Keith Byrne war 10 Jahre alt. Noel Murray, 13. Sie lebten in Darndale, einem Viertel in Dublin, und 1985 verließen sie ihr Zuhause mit einer festen Idee im Kopf: in die Vereinigten Staaten zu gelangen, um Mr. T zu treffen, den Schauspieler, der B. A. Baracus in Das A-Team spielte.

Sie hatten keine Pässe, keine Tickets und nicht genug Geld. Nur Entschlossenheit. Sie nahmen einen Zug, gingen ohne zu bezahlen an Bord einer Fähre nach Wales, durchquerten London, indem sie Münzen aus öffentlichen Brunnen sammelten, und standen schließlich vor einem Flughafenschalter. Sie fragten einen Fremden, wohin sein Flug gehe. Er sagte New York. Das genügte ihnen: Sie ließen das Personal glauben, ihre Eltern seien in der Nähe, und stiegen in ein Air-India-Flugzeug nach JFK, ohne dass sie während der gesamten Reise jemand entdeckte.

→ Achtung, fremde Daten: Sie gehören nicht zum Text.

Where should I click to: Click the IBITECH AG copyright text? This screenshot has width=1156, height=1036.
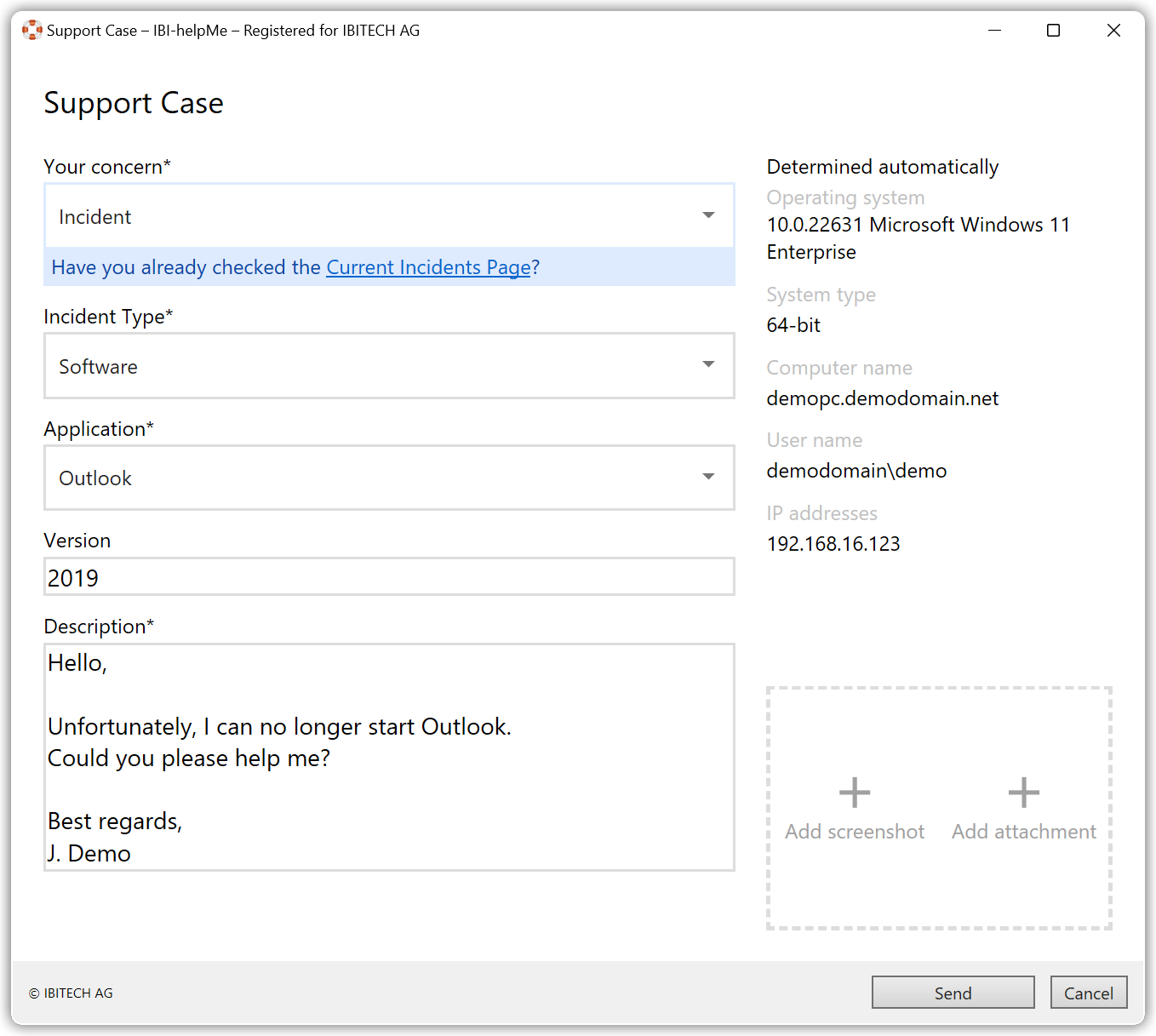71,993
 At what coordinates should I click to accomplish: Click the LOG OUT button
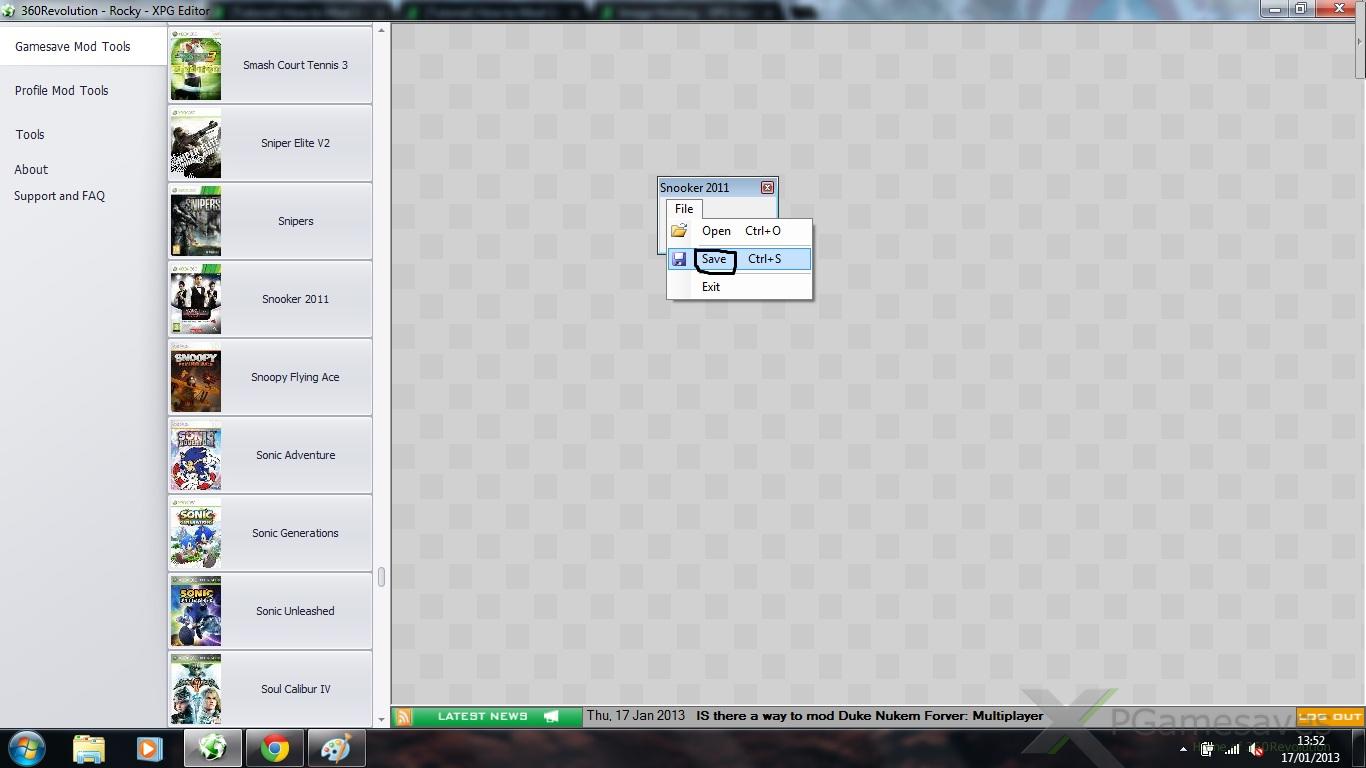(1330, 716)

Das Chaos begann nach ihrer Landung, als sie einen Polizeibeamten fragten, wie sie nach Downtown Manhattan kämen. Ihre Gesichter landeten in Zeitungen in der halben Welt und deckten Sicherheitslücken in drei Ländern auf. Vier Tage später kehrten sie nach Dublin zurück, wurden von ihren Familien ausgeschimpft und für immer durch eine Leistung geprägt, die heute ein dokumentarischer Kurzfilm ist.